* **YOUR GOAL**: A faithful copy of the whole listing is required.

* **DATA RECORDS**:
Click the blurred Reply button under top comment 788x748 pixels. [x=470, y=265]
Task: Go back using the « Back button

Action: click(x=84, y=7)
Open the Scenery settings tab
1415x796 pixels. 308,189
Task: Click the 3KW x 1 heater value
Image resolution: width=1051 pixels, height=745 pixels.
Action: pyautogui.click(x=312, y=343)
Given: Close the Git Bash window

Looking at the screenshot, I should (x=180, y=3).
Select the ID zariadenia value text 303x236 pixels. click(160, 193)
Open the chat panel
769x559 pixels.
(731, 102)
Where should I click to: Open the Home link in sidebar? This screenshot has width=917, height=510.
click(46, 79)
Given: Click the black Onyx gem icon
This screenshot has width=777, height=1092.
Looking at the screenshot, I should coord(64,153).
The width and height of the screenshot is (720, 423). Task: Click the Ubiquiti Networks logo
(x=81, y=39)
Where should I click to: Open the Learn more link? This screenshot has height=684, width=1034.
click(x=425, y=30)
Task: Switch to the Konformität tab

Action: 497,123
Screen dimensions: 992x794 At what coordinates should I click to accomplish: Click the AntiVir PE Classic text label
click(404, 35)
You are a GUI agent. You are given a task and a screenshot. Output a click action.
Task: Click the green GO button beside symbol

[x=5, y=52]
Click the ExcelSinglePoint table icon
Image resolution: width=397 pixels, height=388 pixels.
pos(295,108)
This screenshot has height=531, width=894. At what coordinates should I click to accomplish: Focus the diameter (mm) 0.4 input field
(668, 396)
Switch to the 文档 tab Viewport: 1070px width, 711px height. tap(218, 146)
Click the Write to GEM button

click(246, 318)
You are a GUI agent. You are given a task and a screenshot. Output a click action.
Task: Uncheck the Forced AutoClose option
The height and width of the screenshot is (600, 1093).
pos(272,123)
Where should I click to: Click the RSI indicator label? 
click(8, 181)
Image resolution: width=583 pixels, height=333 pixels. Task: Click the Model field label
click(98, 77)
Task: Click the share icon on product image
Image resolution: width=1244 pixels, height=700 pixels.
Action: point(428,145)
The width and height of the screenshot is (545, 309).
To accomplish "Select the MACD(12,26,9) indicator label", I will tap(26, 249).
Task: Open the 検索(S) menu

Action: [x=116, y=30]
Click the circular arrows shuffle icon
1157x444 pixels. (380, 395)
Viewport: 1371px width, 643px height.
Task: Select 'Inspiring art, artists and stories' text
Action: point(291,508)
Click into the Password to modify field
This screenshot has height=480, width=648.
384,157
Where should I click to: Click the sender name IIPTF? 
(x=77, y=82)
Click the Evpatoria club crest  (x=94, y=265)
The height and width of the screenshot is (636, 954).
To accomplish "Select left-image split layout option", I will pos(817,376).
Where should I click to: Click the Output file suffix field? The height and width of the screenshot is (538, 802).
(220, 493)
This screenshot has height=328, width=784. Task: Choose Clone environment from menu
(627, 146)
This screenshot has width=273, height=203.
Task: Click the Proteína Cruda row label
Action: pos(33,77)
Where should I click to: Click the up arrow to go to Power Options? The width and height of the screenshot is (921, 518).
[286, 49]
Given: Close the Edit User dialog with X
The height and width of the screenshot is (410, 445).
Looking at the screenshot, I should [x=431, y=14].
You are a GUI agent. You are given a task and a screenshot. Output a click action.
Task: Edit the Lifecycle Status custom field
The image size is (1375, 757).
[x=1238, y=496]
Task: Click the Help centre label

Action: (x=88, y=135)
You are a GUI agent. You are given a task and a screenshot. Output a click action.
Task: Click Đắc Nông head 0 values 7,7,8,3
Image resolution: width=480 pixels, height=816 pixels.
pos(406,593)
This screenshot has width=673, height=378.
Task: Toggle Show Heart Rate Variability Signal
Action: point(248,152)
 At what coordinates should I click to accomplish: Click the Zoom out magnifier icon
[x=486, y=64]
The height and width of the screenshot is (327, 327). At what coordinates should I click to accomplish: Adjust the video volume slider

* **YOUR RESPONSE**:
Click the blurred Reply button under top comment 788x748 pixels. [x=470, y=265]
Task: Go back using the « Back button

Action: click(x=84, y=7)
Open the Scenery settings tab
1415x796 pixels. 308,189
Task: Click the 3KW x 1 heater value
Image resolution: width=1051 pixels, height=745 pixels.
Action: pyautogui.click(x=312, y=343)
Given: Close the Git Bash window

Looking at the screenshot, I should (x=180, y=3).
Select the ID zariadenia value text 303x236 pixels. click(160, 193)
Open the chat panel
769x559 pixels.
(731, 102)
Where should I click to: Open the Home link in sidebar? This screenshot has width=917, height=510.
click(46, 79)
Given: Click the black Onyx gem icon
This screenshot has width=777, height=1092.
Looking at the screenshot, I should coord(64,153).
The width and height of the screenshot is (720, 423). Task: Click the Ubiquiti Networks logo
(x=81, y=39)
Where should I click to: Open the Learn more link? This screenshot has height=684, width=1034.
click(x=425, y=30)
Task: Switch to the Konformität tab

Action: 497,123
Screen dimensions: 992x794 At what coordinates should I click to accomplish: Click the AntiVir PE Classic text label
click(404, 35)
You are a GUI agent. You are given a task and a screenshot. Output a click action.
Task: Click the green GO button beside symbol

[x=5, y=52]
Click the ExcelSinglePoint table icon
Image resolution: width=397 pixels, height=388 pixels.
pos(295,108)
This screenshot has height=531, width=894. At what coordinates should I click to accomplish: Focus the diameter (mm) 0.4 input field
(668, 396)
Switch to the 文档 tab Viewport: 1070px width, 711px height. tap(218, 146)
Click the Write to GEM button

click(246, 318)
You are a GUI agent. You are given a task and a screenshot. Output a click action.
Task: Uncheck the Forced AutoClose option
The height and width of the screenshot is (600, 1093).
pos(272,123)
Where should I click to: Click the RSI indicator label? 
click(8, 181)
Image resolution: width=583 pixels, height=333 pixels. Task: Click the Model field label
click(98, 77)
Task: Click the share icon on product image
Image resolution: width=1244 pixels, height=700 pixels.
Action: point(428,145)
The width and height of the screenshot is (545, 309).
To accomplish "Select the MACD(12,26,9) indicator label", I will tap(26, 249).
Task: Open the 検索(S) menu

Action: [x=116, y=30]
Click the circular arrows shuffle icon
1157x444 pixels. (380, 395)
Viewport: 1371px width, 643px height.
Task: Select 'Inspiring art, artists and stories' text
Action: point(291,508)
Click into the Password to modify field
This screenshot has height=480, width=648.
384,157
Where should I click to: Click the sender name IIPTF? 
(x=77, y=82)
Click the Evpatoria club crest  (x=94, y=265)
The height and width of the screenshot is (636, 954).
To accomplish "Select left-image split layout option", I will pos(817,376).
Where should I click to: Click the Output file suffix field? The height and width of the screenshot is (538, 802).
(220, 493)
This screenshot has height=328, width=784. Task: Choose Clone environment from menu
(627, 146)
This screenshot has width=273, height=203.
Task: Click the Proteína Cruda row label
Action: pos(33,77)
Where should I click to: Click the up arrow to go to Power Options? The width and height of the screenshot is (921, 518).
[286, 49]
Given: Close the Edit User dialog with X
The height and width of the screenshot is (410, 445).
Looking at the screenshot, I should [x=431, y=14].
You are a GUI agent. You are given a task and a screenshot. Output a click action.
Task: Edit the Lifecycle Status custom field
The image size is (1375, 757).
[x=1238, y=496]
Task: Click the Help centre label

Action: (x=88, y=135)
You are a GUI agent. You are given a task and a screenshot. Output a click action.
Task: Click Đắc Nông head 0 values 7,7,8,3
Image resolution: width=480 pixels, height=816 pixels.
pos(406,593)
This screenshot has width=673, height=378.
Task: Toggle Show Heart Rate Variability Signal
Action: point(248,152)
 At what coordinates should I click to accomplish: Click the Zoom out magnifier icon
[x=486, y=64]
The height and width of the screenshot is (327, 327). At what coordinates should I click to accomplish: Adjust the video volume slider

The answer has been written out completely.